Starting at the line with "Given: Click the 2025 x-axis year label" and stopping at the final line, retype the data below exactly; do not carry over any pictures.
+++ Extracted entries
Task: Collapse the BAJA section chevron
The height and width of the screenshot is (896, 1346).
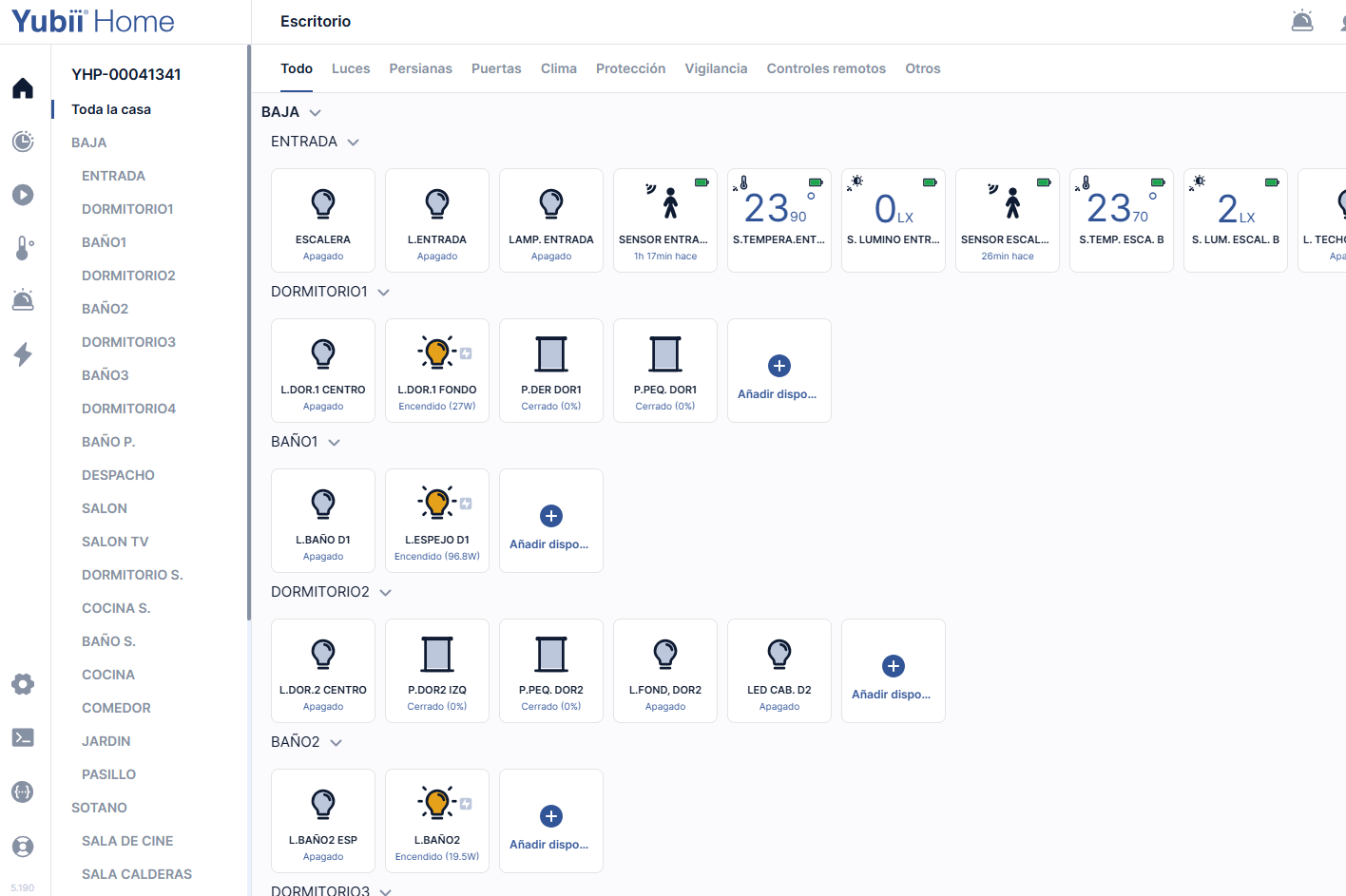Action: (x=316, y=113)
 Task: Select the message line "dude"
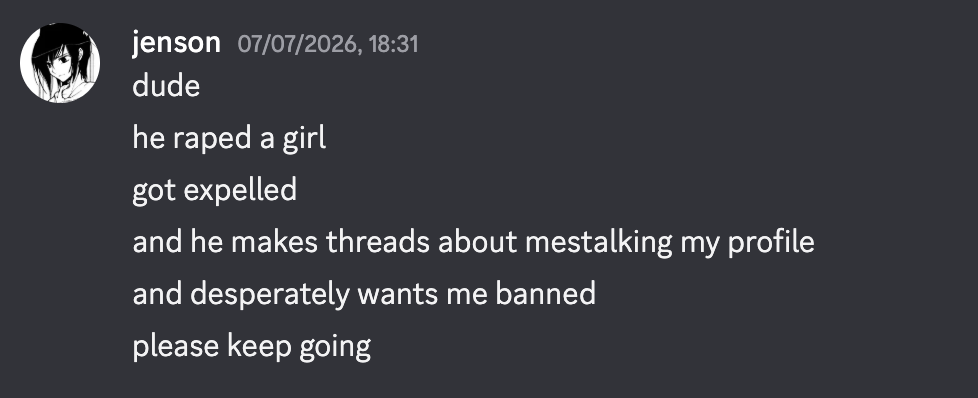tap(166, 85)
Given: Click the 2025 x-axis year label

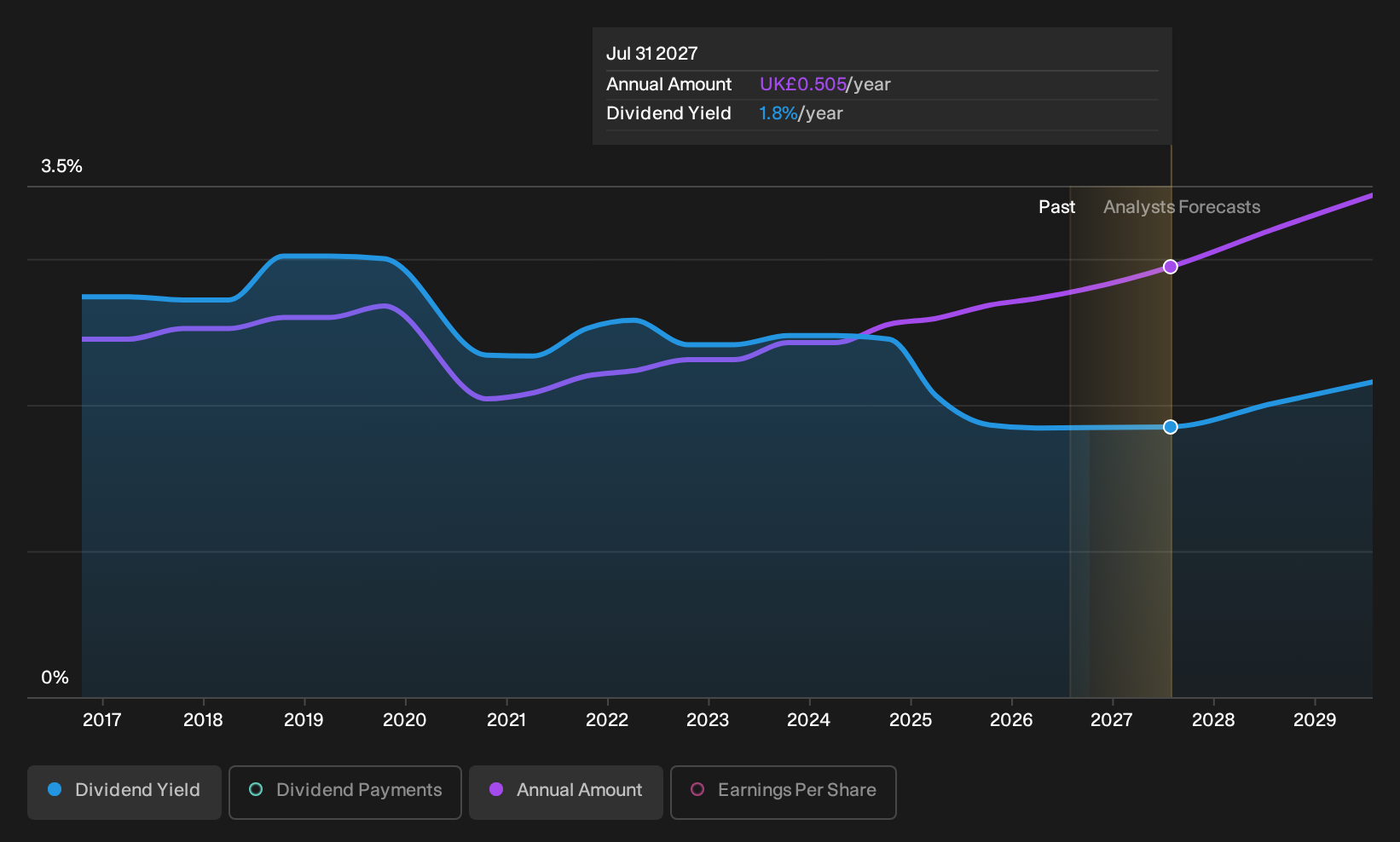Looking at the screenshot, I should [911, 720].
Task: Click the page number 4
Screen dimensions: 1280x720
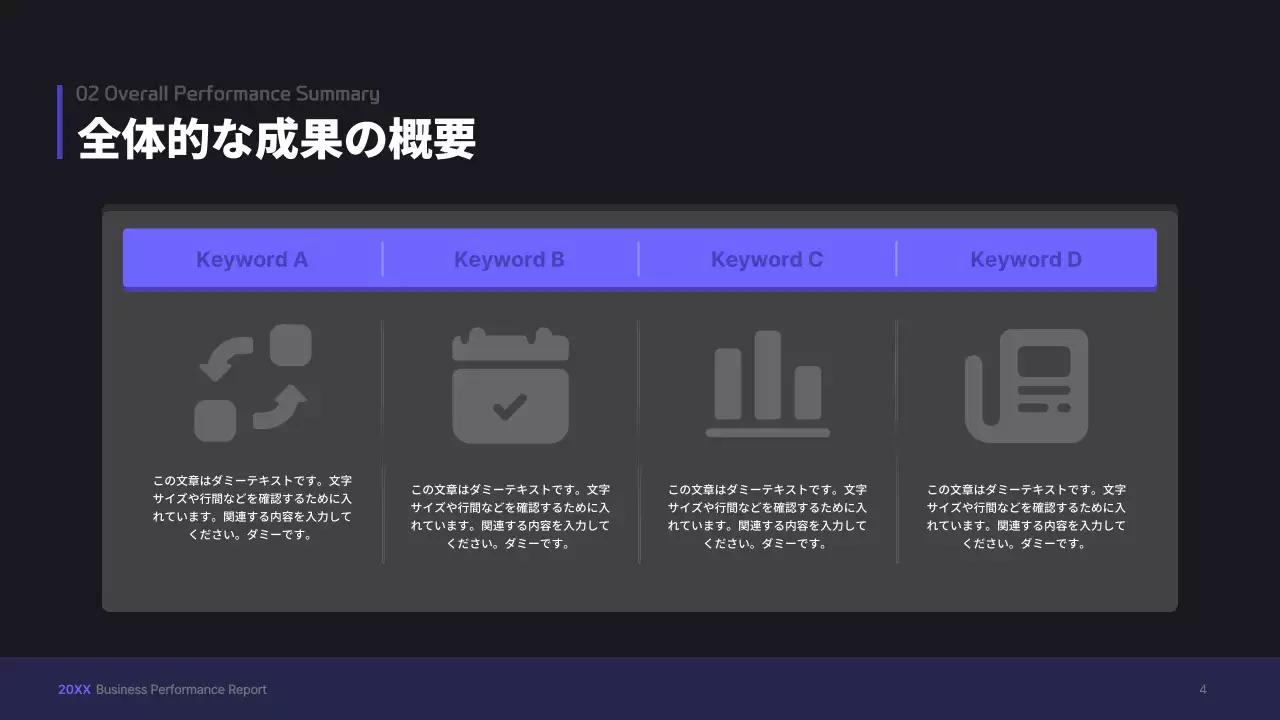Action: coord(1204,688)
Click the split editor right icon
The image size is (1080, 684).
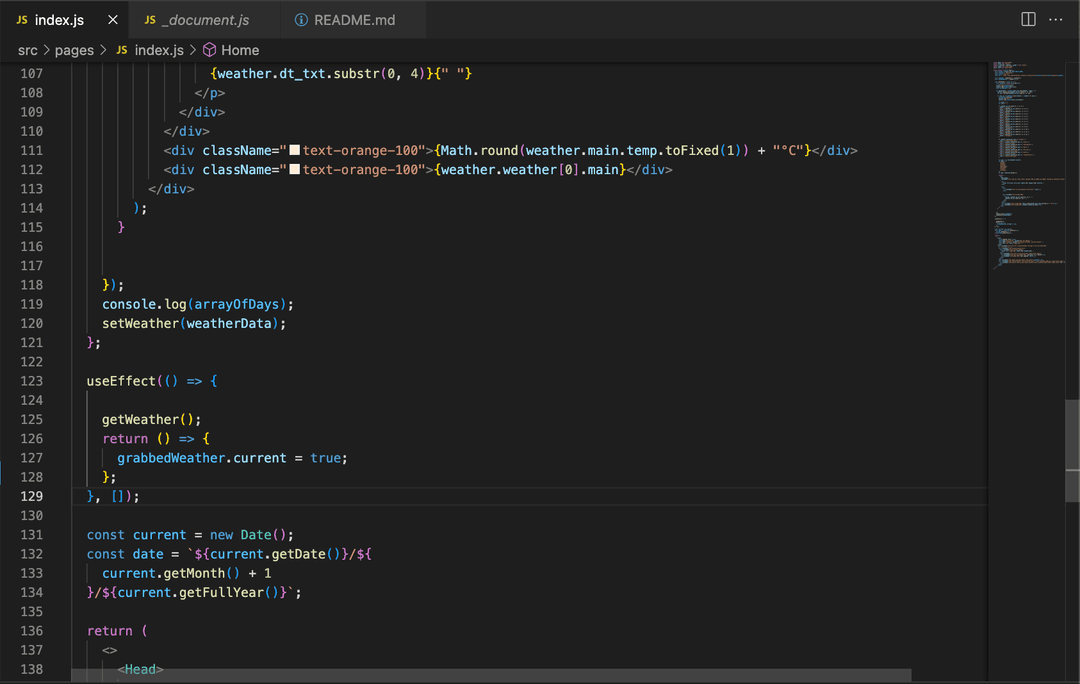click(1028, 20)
++++++
> **Result of the exercise**
Given: Click the 2025 x-axis year label

Looking at the screenshot, I should [911, 720].
Task: Click the page number 4
Screen dimensions: 1280x720
Action: coord(1204,688)
Click the split editor right icon
The image size is (1080, 684).
click(1028, 20)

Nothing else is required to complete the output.